Is this unpredictable? No. It was easy to predict, which is why I sold out of all my real estate in 2005 (I'm a small developer). And everyone who listened to me got out in time as well.
There are price/salary ratios, and monthly rent/own ratios which have been accurate for a long time. Up until the last few years. But regression to the mean is a powerful force, and we will see houses go back to historic ratio levels.
Until prices go down, I will happily pay rent on my luxury apartment in Back Bay, which is nothing compared to what the cost of ownership would be. And I'm happily making a killing in the stock market.
As an aside, I find the idea of listening to a real estate agent laughable. I've known a few good ones, but 98% of them bring absolutely nothing to the table.

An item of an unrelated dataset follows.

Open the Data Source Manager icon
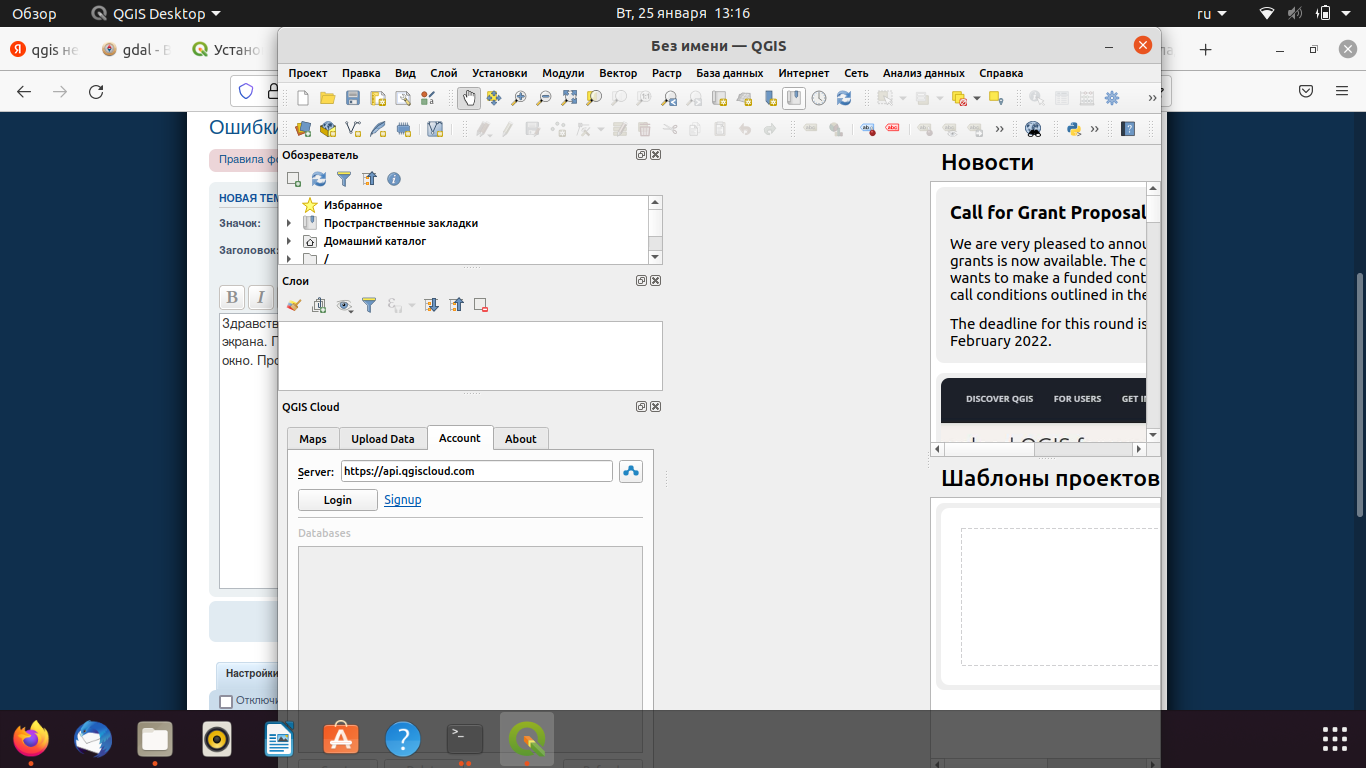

Listening to them is absurd.
@ Hard Rain, "Lehman bros. financed all but one thousand dollars of the purchase . . . Folks that's a $190,000 loss in less than a year."
No one should fail to understand this simple fact: plunging home values in Newton, Lexington, Concord, Boston, and all the tony and not-so-tony places you can list are the cause of a bank run on Bear Stearns last week and a near bank run on Lehman Brothers this week. Even Bloomberg is reporting that Fed chairman Ben Bernanke's home value has been hammered by falling values.
This crisis is the worst financial crisis since the Great Depression. Fed action -- 150 bps and over $400 billion dollars of liquidity based on worthless "AAA" mortgage paper has been ineffective -- the dollar is plunging to new lows and long term interest rates must rise significantly to match the risk.
This is going to get a lot worse. A lot worse. Given the severity of the problems, people should be happy if home values "only" drop 30 percent in a bubble area like Boston. Any buyers in 2008 will almost certainly be underwater soon, even if they use 20 percent downpayment, which will of course be lost.
The only possible "sunshiny" response to this huge mess is that buyers who wait this out -- with a timeframe of a decade or more -- will probably not lose money by buying into the near-peak of a crashing bubble market.
Being our own Authority... What a concept..... Most of us have been deprived of this from at least since the age of 2.